The age-old tale that defense wins championships is true — but Sunday’s matchup between the USC Trojans women’s basketball team and the Michigan Wolverines shows that offense sure does help too.
In front of 8,043 fans at Galen Center, USC beat Michigan handly 78-58, but it was only the fourth quarter of basketball that saw the Trojans pull ahead to the 20-point gap they would win by.
One of the huge factors why USC had such an electric final 10 minutes was because of graduate forward Kiki Iriafen coming back on the floor with only one foul to give. Iriafen got into foul trouble early, getting called for her fourth at the start of the second half. She sat the third quarter before putting up 12 points, a few rebounds and a block in the final quarter of the game before receiving an offensive foul to end her night.
Her efficiency — 18 total points in 21 minutes — was truly something that everyone marveled at, but head coach Lindsay Gottlieb focused on the ability of her guards.
“We know we can play four guards or two bigs,” Gottlieb said. “Tonight we were forced into the four guards, and I thought it worked out well for us… I thought everyone did what they needed to do.”
Led by sophomore guard JuJu Watkins with 31 points and seven assists, Gottlieb’s guards truly did step up to the task. After a somewhat shaky start, Watkins caught on fire in the second quarter with numerous pull-up jump shots from the midrange to keep USC in the game.
“I think anytime a great scorer has a slow start but can get to the free-throw line… that settles them down a lot,” Michigan head coach Kim Arico said. “Then she was kind of unstoppable.”
“It’s what I train,” Watkins said. “I think that’s always the goal, to simplify the game… For me, it was just adjusting to the team we are playing… Most of the time I use that first quarter to survey what the defense is doing and try to read the defense to the best of my ability. And then when I get the hang of it, it’s barbecue chicken from there,” in reference to Marquette’s Tyler Kolek’s viral comment last year.
Kayleigh Heckel, Avery Howell and Kennedy Smith, all of them freshman guards, played a huge factor in the win as well for the Trojans. Despite only combining for 14 points, the three seemed like the glue the team needed, making the Wolverines have to worry about them while also dealing with the two-headed snake that was Watkins and senior center Rayah Marshall throughout the entire game.
Toward the middle of the fourth quarter, the Trojans found themselves on a huge 26-6 run, which put them well ahead of the still-fighting Wolverines. After a drive and score from Iriafen, sophomore guard Malia Samuels got a steal and fed Howell in the corner which was officially the dagger, putting USC up by 21. The USC bench came to life and the Michigan bench, which had been active all night, looked deflated, saying everything about what the final four minutes would look like.
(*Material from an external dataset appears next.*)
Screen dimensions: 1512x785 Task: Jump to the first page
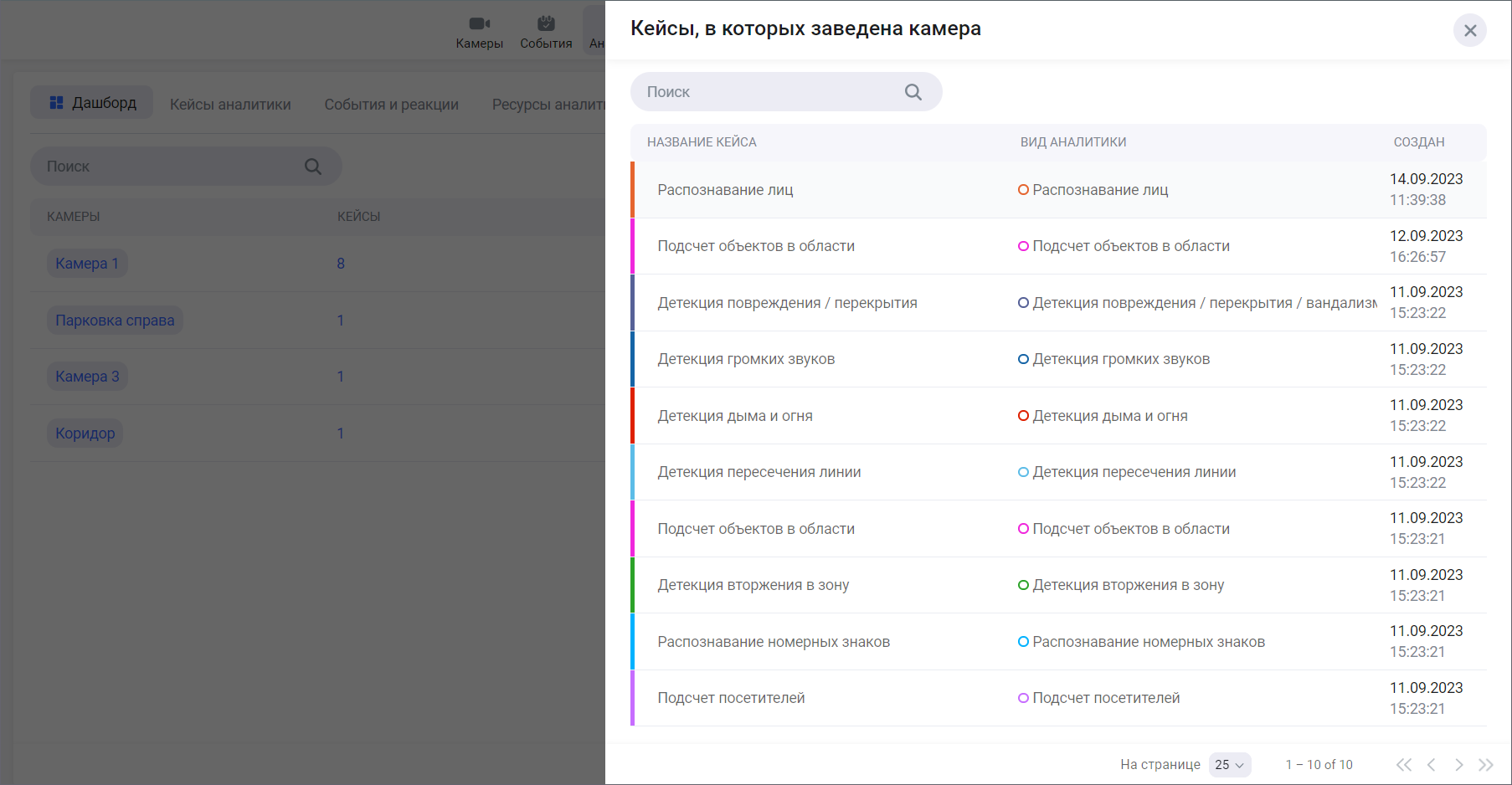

Freshman guard Syla Swords’ absence was one of the main reasons Michigan struggled on both sides of the ball. Postgame, senior guard Greta Kampschroeder and Arico both had comments about the value she brings to the team.
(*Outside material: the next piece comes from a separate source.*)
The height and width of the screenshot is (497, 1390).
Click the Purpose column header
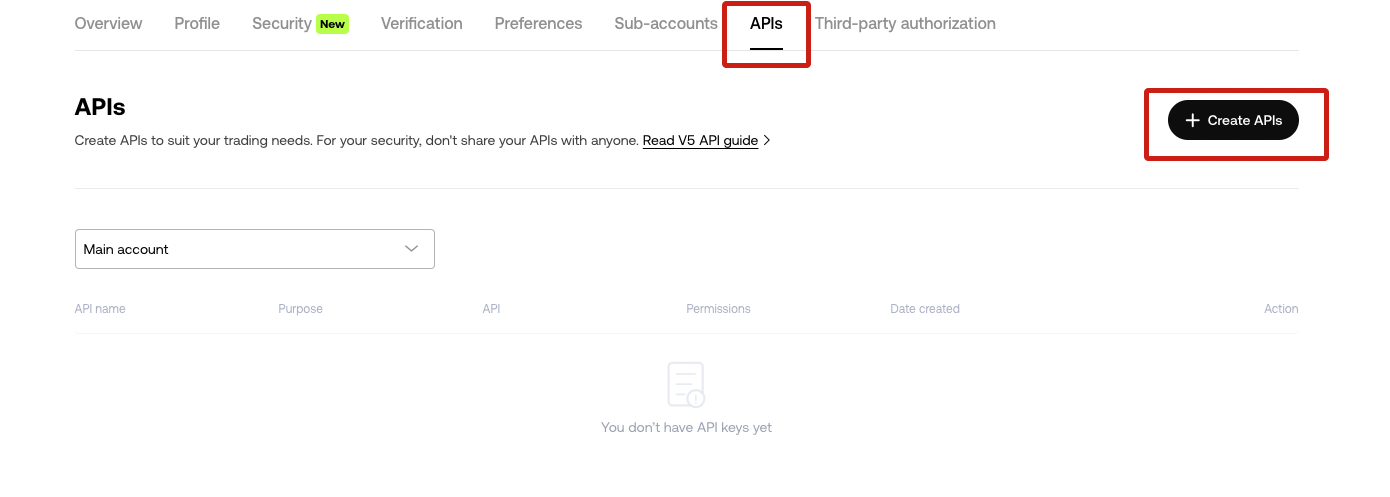300,309
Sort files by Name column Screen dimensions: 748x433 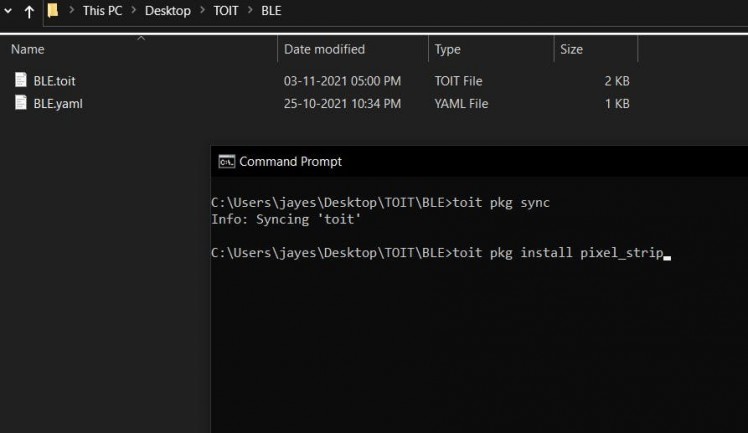coord(28,49)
“Big playmaker. Big shot taker. She can hit some tough shots, and I think she’s kind of a calm presence on the court as well,” Kampshroeder said.
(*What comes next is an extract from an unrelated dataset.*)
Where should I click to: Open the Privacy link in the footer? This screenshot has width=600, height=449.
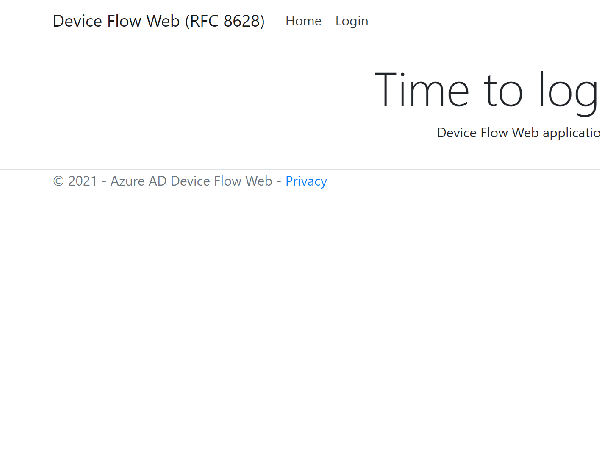pyautogui.click(x=306, y=181)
“She’s also an exceptional defender,” Arico added. “She’s our leading rebounder… so I just think that she gives us a presence on the defensive and rebounding… it was tough to not have her out there.”
Defensively, USC was very strong. The team moved to a full-court press defense in the second half of the game, which gave Michigan some major trouble and shut them out from fastbreak points entirely.
“We focus on transition defense all the time,” Gottlieb said. “It starts with our ‘ball stopper’... and in our press it’s our dog… We try to put pressure on the point of attack and sprint back and matchup… For the most part, when our players really buy into what the gameplan is, they are capable of anything.”
One of the players that was in the dog, or ‘mad dog,’ role as Gottlieb often refers to it was Marshall — not something you would typically see from a center. The positionless role relies on every single player, whether it be a big like Marshall or Iriafen to a tenacious defender like Samuels, to press at the opposition’s baseline to try and force a mistake. Marshall has done a great job in that role with three steals on the game and had a great game offensively as well. She finished with 15 points and also had five assists as well.